4.4. Enzyme-Linked Immunosorbent Assay (ELISA)

Indirect ELISA was performed as described previously [23]. Briefly, the viruses were diluted with 50 mM bicarbonate/carbonate coating buffer (pH 9.6) at 1000 HAU/mL (Hemagglutination unit), coated on a 96-well microtiter plate (Greiner, Germany), and incubated at 37 °C for 2 h. The plate was washed with 200 μL PBS, 0.1% Tween 20 (PBS-T, pH 7.4), and then blocked with 5% non-fat dry milk at 37 °C for 2 h.

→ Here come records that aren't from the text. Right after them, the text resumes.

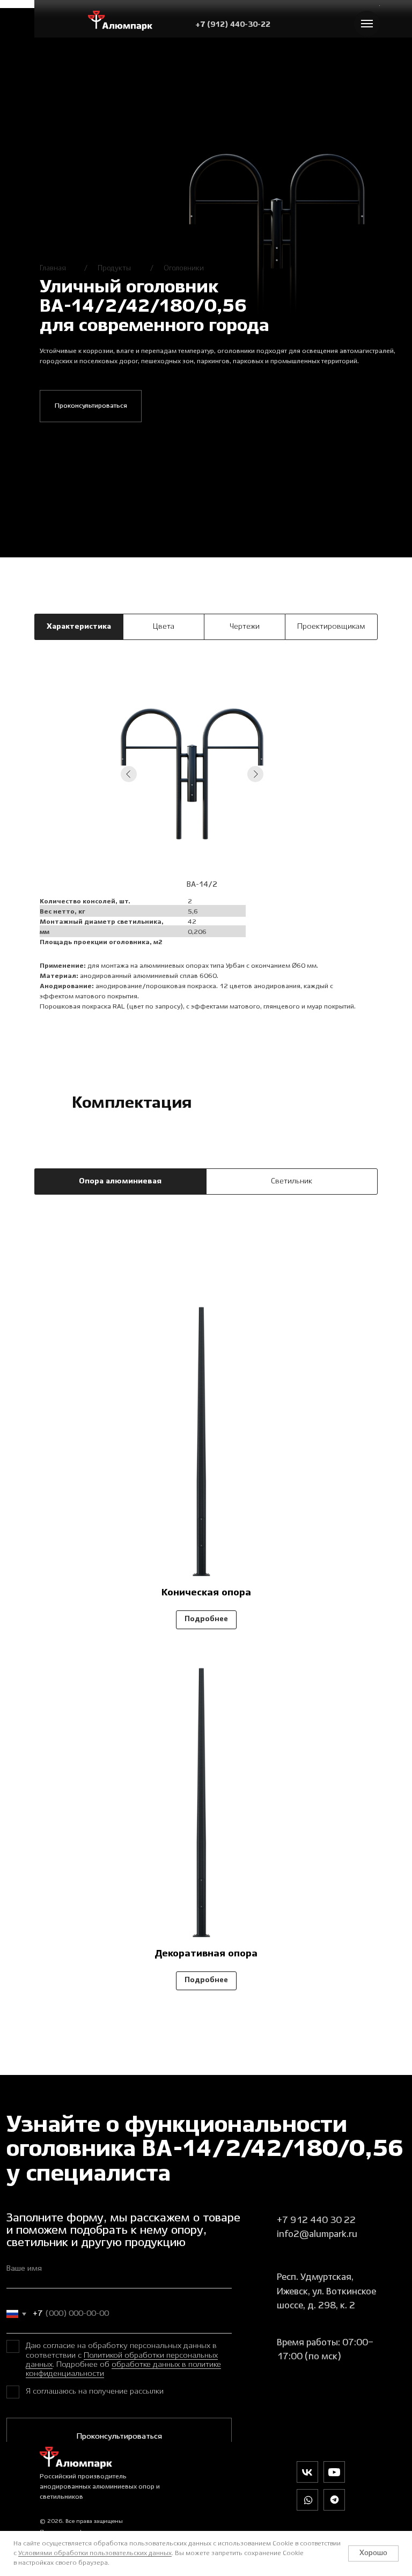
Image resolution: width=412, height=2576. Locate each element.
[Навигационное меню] (367, 23)
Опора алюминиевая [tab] (120, 1181)
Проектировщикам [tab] (331, 626)
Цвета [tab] (163, 626)
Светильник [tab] (291, 1181)
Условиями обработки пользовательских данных (95, 2553)
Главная (53, 268)
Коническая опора (206, 1593)
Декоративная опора (206, 1954)
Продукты (114, 268)
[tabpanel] (206, 851)
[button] (91, 406)
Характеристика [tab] (79, 626)
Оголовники (184, 268)
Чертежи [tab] (245, 626)
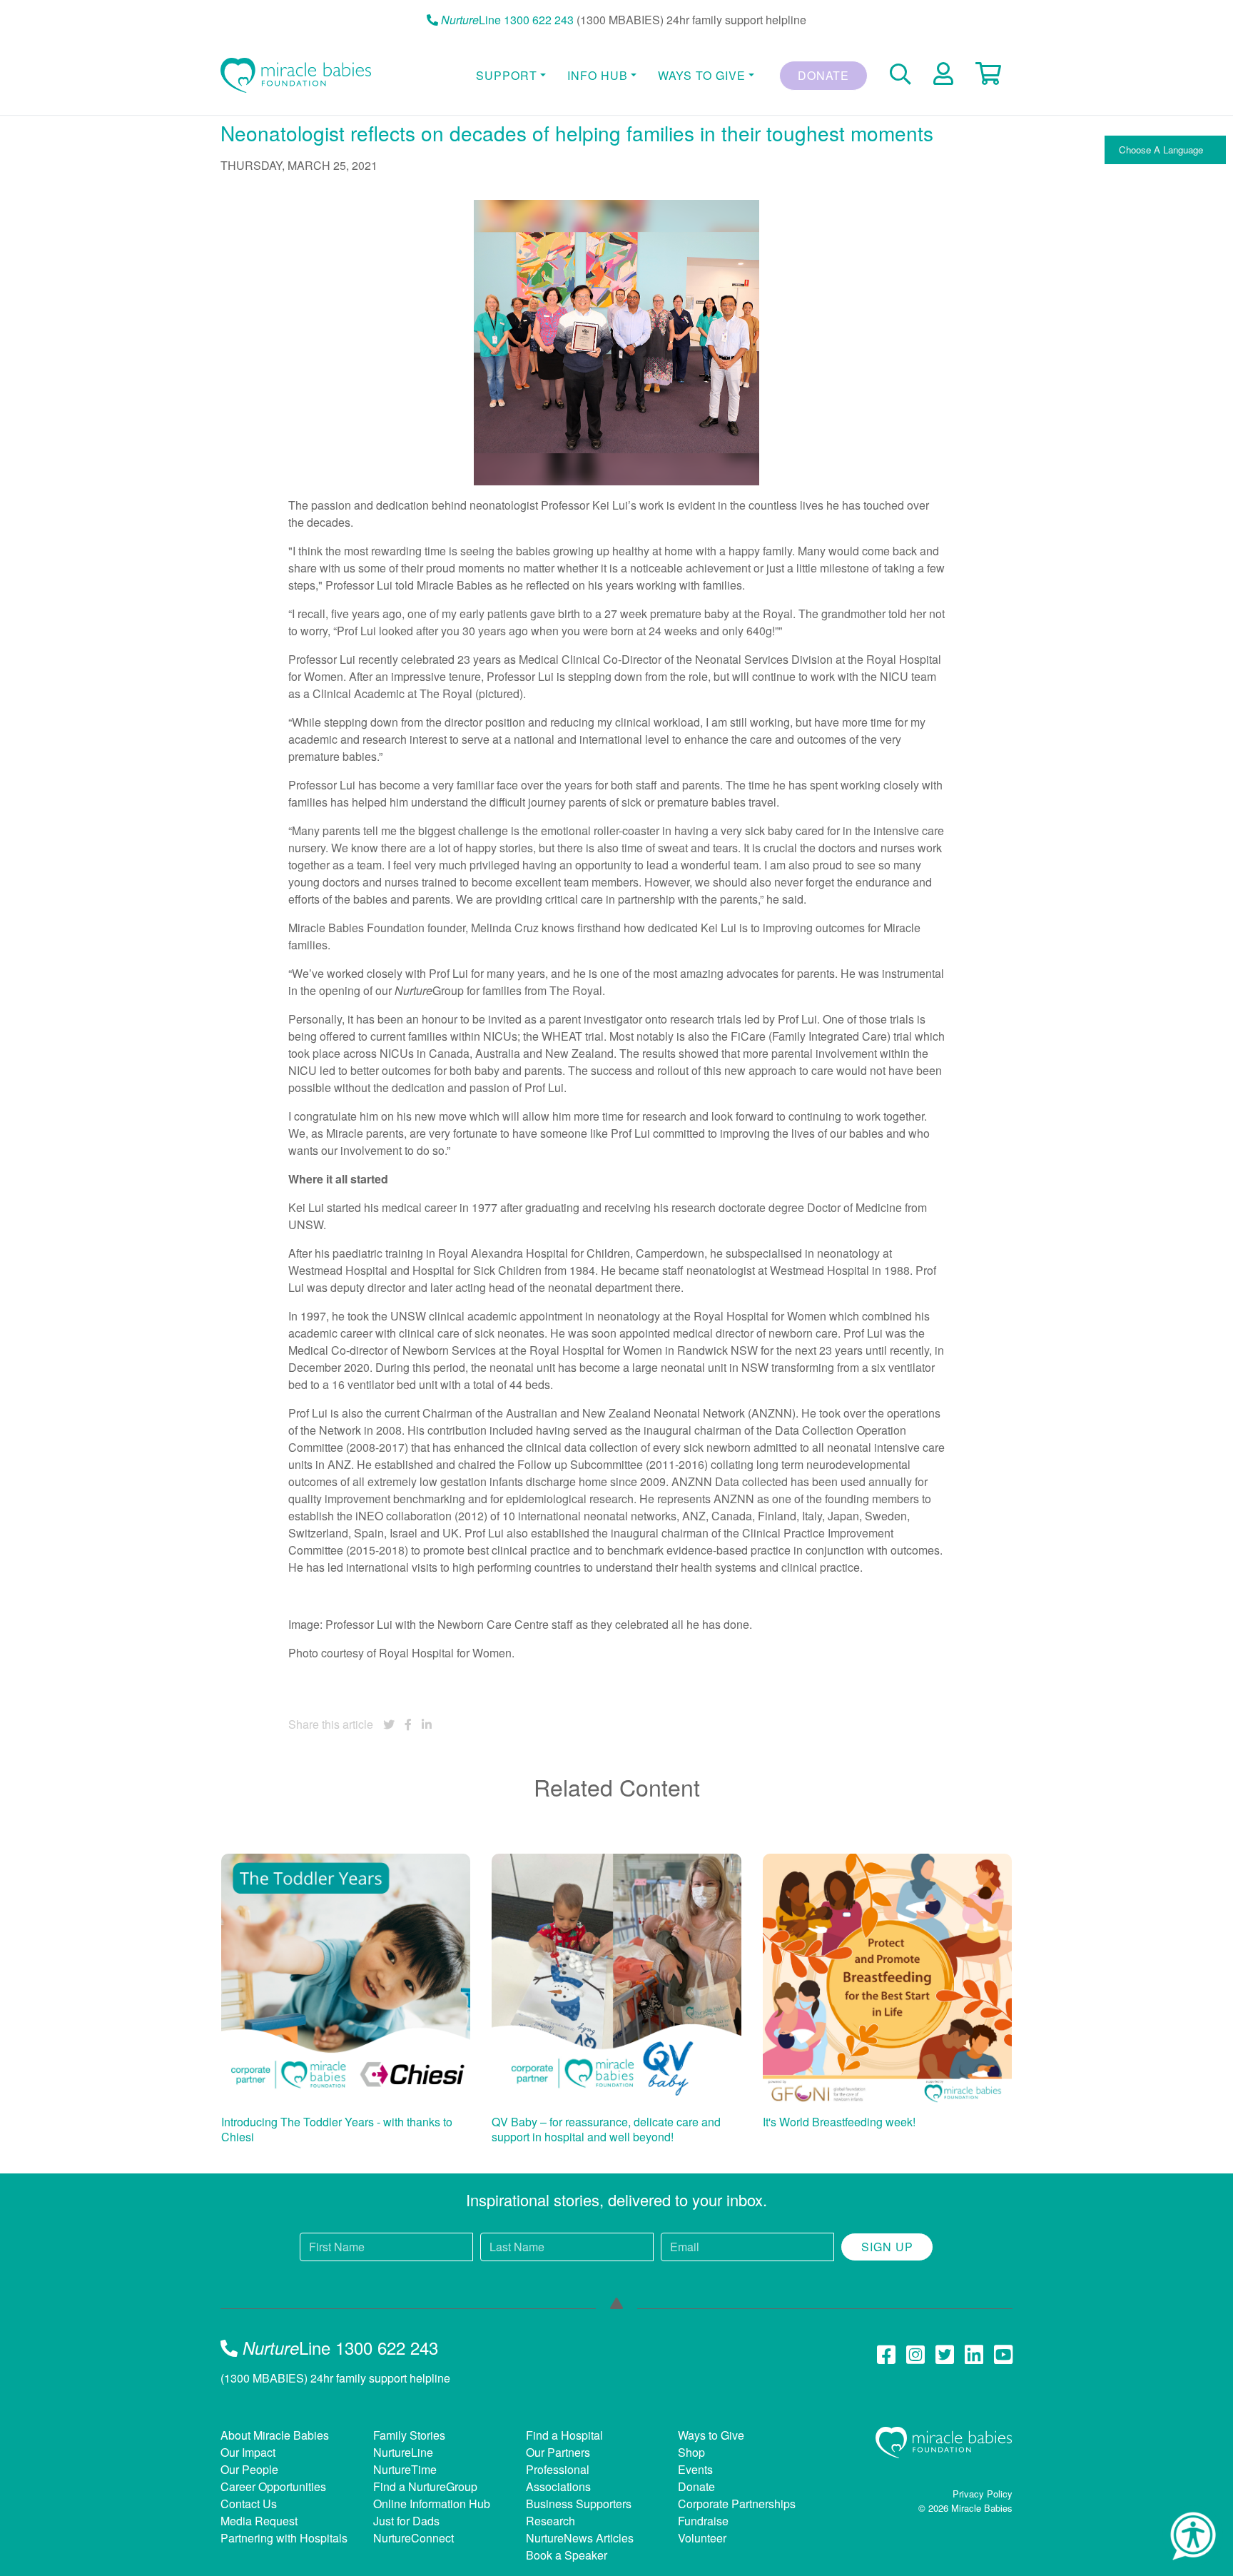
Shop (691, 2452)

To react the antibody, first McAbs (2 μg/100 μL/well) were added to each well and positive control (anti-influenza A NP, 2 μg/100 μL/well) following which the subtype virus was added to each well and incubated at 37 °C. After 1 h, horseradish peroxidase (HRP)-conjugated rabbit anti-mouse IgG (Abcam, Cambridge, UK) was added to each well according to the manufacture’s protocol. Stringent washing with PBS-T was performed five times to remove nonspecific binding, and 100 μL of 3,3′,5,5′-tetramethyl benzidine (Sigma-Aldrich, St. Louis, MO, USA) substrate solution was added.